> _TASK TO COMPLETE_:
What is needed is a verbatim copy of all the records.

> _RECORDS FOR PROCESSING_:
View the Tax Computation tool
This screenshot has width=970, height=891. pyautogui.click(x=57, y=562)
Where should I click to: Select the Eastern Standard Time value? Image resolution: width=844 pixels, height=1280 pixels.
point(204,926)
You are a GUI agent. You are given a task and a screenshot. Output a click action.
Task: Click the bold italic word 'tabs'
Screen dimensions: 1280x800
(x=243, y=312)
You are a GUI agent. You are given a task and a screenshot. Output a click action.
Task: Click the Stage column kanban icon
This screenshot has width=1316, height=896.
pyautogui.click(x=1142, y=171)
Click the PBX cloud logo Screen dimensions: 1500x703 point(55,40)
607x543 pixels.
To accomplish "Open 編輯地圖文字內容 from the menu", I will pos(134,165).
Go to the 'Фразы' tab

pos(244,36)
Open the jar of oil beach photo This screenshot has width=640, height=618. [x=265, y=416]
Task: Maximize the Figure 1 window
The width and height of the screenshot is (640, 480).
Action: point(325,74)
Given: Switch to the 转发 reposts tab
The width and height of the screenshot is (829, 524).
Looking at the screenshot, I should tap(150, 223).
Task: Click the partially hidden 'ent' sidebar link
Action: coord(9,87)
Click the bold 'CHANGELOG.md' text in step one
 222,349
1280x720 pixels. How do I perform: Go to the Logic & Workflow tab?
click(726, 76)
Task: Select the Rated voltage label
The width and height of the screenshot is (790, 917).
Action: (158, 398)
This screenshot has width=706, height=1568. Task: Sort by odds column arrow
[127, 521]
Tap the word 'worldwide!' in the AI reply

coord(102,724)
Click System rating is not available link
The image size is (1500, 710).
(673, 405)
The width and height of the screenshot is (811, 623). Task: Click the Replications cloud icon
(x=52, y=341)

> _ANSWER TO THE PROBLEM_:
View the Tax Computation tool
This screenshot has width=970, height=891. pyautogui.click(x=57, y=562)
Where should I click to: Select the Eastern Standard Time value? Image resolution: width=844 pixels, height=1280 pixels.
point(204,926)
You are a GUI agent. You are given a task and a screenshot. Output a click action.
Task: Click the bold italic word 'tabs'
Screen dimensions: 1280x800
(x=243, y=312)
You are a GUI agent. You are given a task and a screenshot. Output a click action.
Task: Click the Stage column kanban icon
This screenshot has width=1316, height=896.
pyautogui.click(x=1142, y=171)
Click the PBX cloud logo Screen dimensions: 1500x703 point(55,40)
607x543 pixels.
To accomplish "Open 編輯地圖文字內容 from the menu", I will pos(134,165).
Go to the 'Фразы' tab

pos(244,36)
Open the jar of oil beach photo This screenshot has width=640, height=618. [x=265, y=416]
Task: Maximize the Figure 1 window
The width and height of the screenshot is (640, 480).
Action: point(325,74)
Given: Switch to the 转发 reposts tab
The width and height of the screenshot is (829, 524).
Looking at the screenshot, I should tap(150, 223).
Task: Click the partially hidden 'ent' sidebar link
Action: coord(9,87)
Click the bold 'CHANGELOG.md' text in step one
 222,349
1280x720 pixels. How do I perform: Go to the Logic & Workflow tab?
click(726, 76)
Task: Select the Rated voltage label
The width and height of the screenshot is (790, 917).
Action: (158, 398)
This screenshot has width=706, height=1568. Task: Sort by odds column arrow
[127, 521]
Tap the word 'worldwide!' in the AI reply

coord(102,724)
Click System rating is not available link
The image size is (1500, 710).
(673, 405)
The width and height of the screenshot is (811, 623). Task: Click the Replications cloud icon
(x=52, y=341)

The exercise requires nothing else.